Page MenuHomePhabricator

[BasicAA] Handle recursive queries more efficiently (NFCI)
Needs ReviewPublic

Authored by nikic on Oct 24 2020, 3:55 AM.

Details

Summary

An alias query currently works out roughly like this:

  • Look up location pair in cache.
  • Perform BasicAA logic (including cache lookup and insertion...)
  • Perform a recursive query using BestAAResults.
    • Look up location pair in cache (and thus do not recurse into BasicAA)
    • Query all the other AA providers.
  • Query all the other AA providers.

This is a lot of unnecessary work, all ultimately caused by the BestAAResults query at the end of aliasCheck(). The reason we perform it, is that aliasCheck() is getting called recursively, and we of course want those recursive queries to also make use of other AA providers, not just BasicAA. We can solve this by making the recursive queries directly use BestAAResults (which will check both BasicAA and other providers), rather than recursing into aliasCheck().

There are some tradeoffs:

  • We can no longer pass through the precomputed underlying object to aliasCheck(). This is not a major concern, because nowadays getUnderlyingObject() is quite cheap.
  • Results from other AA providers are no longer cached inside BasicAA. The way this worked was already a bit iffy, in that a result could be cached, but if it was MayAlias, we'd still end up re-querying other providers anyway. If we want to cache non-BasicAA results, we should do that in a more principled manner.

In any case, despite those tradeoffs, this works out to be a decent compile-time improvment: https://llvm-compile-time-tracker.com/compare.php?from=1a7a9efec3cf872dcf3e1a6e6fe39e797c4d9fc6&to=93127a4d7350261ed9ee2ccaa9c369eda2b60198&stat=instructions I think it also simplifies the mental model of how BasicAA works. It took me quite a while to fully understand how these things interact.

Diff Detail

Event Timeline

nikic created this revision.Oct 24 2020, 3:55 AM
Herald added a project: Restricted Project. · View Herald TranscriptOct 24 2020, 3:55 AM
nikic requested review of this revision.Oct 24 2020, 3:55 AM

This looks like a nice approach to clean up the recursion, thank you for working on this!

The issue I'd like to bring up is what is the impact on the actual AA results provided with this change. For compile time this is a clear gain, even if small.
But for run time, I'm seeing a regression of 22% in singlesource/dhrystone_fldry (optimized build on haswell), and a 31% on another non-public benchmark.
I'm also seeing a few nice gains, which may offset these regressions. So I'm trying to understand here, what's the difference in processing that leads to these discrepancies?

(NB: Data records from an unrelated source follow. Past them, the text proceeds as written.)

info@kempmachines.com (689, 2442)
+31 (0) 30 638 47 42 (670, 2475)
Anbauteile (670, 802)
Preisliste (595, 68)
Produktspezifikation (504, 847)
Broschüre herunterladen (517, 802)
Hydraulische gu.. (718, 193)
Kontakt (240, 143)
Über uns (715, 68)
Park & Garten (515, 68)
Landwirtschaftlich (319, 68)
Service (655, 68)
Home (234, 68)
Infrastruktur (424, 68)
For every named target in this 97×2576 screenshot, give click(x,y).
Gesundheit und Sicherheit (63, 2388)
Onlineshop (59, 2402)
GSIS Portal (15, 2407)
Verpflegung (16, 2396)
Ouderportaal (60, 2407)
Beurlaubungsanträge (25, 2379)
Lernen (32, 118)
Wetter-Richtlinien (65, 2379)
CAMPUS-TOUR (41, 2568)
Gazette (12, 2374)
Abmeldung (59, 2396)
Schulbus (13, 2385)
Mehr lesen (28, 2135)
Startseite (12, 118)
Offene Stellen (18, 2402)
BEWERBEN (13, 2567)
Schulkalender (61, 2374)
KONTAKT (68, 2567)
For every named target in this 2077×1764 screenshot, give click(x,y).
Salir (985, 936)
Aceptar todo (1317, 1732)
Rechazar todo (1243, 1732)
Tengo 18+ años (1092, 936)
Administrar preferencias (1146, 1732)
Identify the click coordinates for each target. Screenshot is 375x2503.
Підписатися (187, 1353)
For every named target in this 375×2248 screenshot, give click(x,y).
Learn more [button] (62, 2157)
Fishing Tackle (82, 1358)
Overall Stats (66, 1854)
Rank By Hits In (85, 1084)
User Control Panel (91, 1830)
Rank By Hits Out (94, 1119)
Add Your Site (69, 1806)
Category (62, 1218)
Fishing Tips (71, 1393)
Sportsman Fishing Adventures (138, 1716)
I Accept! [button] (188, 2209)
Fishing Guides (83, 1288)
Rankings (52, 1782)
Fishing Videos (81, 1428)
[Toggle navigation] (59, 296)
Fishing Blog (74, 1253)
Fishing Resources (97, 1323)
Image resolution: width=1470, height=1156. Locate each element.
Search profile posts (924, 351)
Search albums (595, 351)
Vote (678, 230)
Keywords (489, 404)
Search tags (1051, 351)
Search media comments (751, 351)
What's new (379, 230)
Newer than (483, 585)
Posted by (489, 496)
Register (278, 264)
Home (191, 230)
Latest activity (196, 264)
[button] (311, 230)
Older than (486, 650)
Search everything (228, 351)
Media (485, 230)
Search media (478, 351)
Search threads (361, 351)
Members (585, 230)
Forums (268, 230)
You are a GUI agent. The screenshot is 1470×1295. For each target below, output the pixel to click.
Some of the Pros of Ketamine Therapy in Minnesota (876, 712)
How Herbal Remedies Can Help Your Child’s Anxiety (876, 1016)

nikic added a comment.Wed, Nov 4, 9:56 AM

The issue I'd like to bring up is what is the impact on the actual AA results provided with this change. For compile time this is a clear gain, even if small.
But for run time, I'm seeing a regression of 22% in singlesource/dhrystone_fldry (optimized build on haswell), and a 31% on another non-public benchmark.
I'm also seeing a few nice gains, which may offset these regressions. So I'm trying to understand here, what's the difference in processing that leads to these discrepancies?

Thanks for running those tests! I'm trying to reproduce the Dhrystone fldry results, but wasn't able to produce a binary hash difference before/after this patch after trying various flag combinations (including -fexperimental-new-pass-manager and -farch=haswell). Would it be possible to share the CMake configuration that is being used?

nikic added a comment.Sun, Nov 8, 7:18 AM

I've been staring at this code for a while, but can't spot the pathway which would produce different results. At least under the assumption that BasicAA is the first AA provider, which is the case for standard pipelines.

I've also tried to collect some AliasResults stats (using this hack: https://gist.github.com/nikic/101258f96b9973d63ab2fb92acbca028) in the hope that I can find a difference somewhere, but came up empty.

nikic updated this revision to Diff 305828.Tue, Nov 17, 9:27 AM

Strip pointer casts in GlobalsModRef. This *might* be the cause for observed differences, as previously the call from BasicAA would have been performed with casts stripped.